State Minister for Animal Industry Bright Rwamirama has revealed that his ministry plans to propose amendments to the National Dairy Development Act, to introduce tougher sanctions against those undermining the quality of Uganda’s milk.
While addressing dairy farmers at Sembabule District headquarters last week, Rwamirama expressed concern that Uganda was losing external market for its milk due to poor handling habits within the local supply chain, noting that it was time to start enforcing stricter quality controls.

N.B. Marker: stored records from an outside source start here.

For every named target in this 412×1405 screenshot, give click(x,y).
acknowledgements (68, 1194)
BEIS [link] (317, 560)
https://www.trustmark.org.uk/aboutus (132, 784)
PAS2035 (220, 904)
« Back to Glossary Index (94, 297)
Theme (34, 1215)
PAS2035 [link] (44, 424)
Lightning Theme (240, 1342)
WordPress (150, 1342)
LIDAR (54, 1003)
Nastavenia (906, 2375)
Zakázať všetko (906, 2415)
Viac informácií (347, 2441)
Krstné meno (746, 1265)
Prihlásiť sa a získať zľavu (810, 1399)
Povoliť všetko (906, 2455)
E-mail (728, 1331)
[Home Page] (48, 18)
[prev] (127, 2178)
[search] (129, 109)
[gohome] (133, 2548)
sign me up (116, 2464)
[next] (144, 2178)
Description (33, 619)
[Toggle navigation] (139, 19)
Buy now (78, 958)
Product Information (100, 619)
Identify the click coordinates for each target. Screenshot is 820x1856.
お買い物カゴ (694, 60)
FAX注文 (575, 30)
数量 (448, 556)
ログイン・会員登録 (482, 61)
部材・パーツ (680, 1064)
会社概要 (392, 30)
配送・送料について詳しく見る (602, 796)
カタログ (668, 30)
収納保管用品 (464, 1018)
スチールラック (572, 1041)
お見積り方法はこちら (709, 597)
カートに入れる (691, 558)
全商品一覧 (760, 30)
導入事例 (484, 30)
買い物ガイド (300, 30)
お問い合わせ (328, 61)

According to figures from the Dairy Development Authority, Uganda has seen a surge in Dairy exports in the last decade, from $5million in 2008 to $130million at the end of 2017. In the same period, the country saw local milk production grow to nearly 3billion liters per annum, of which 300million liters are exported annually making Uganda the leading exporter of milk and milk products in the region.
Now, Rwamirama fears that these gains risk being eroded by unscrupulous actors in the Dairy value-chain. He pointed out in particular that there has been a tendency by milk suppliers, dealers and processors to dilute and contaminate milk with water and other chemicals to increase quantity and lessen perishability.
He warned that such practices were eating away at Uganda’s “legendary” milk purity, affecting its quality, while posing a big health risk to consumers.
“These(unscrupulous) players are taking advantage of the current law which is lenient. But now, we (the ministry) are proposing penalty reforms ranging from three-month to seven years’ imprisonment, which we hope will be deterrent,” he said.
Rwamirama also noted that Uganda needs to increase local milk consumption, arguing that impressive export receipts need to be anchored on an equally strong local consumption.
According to the World Health organization, it is recommended that an ordinary person should averagely consume 200 liters of milk annually, while Uganda’s average mil consumption per capita is 40 liters, the lowest in East Africa.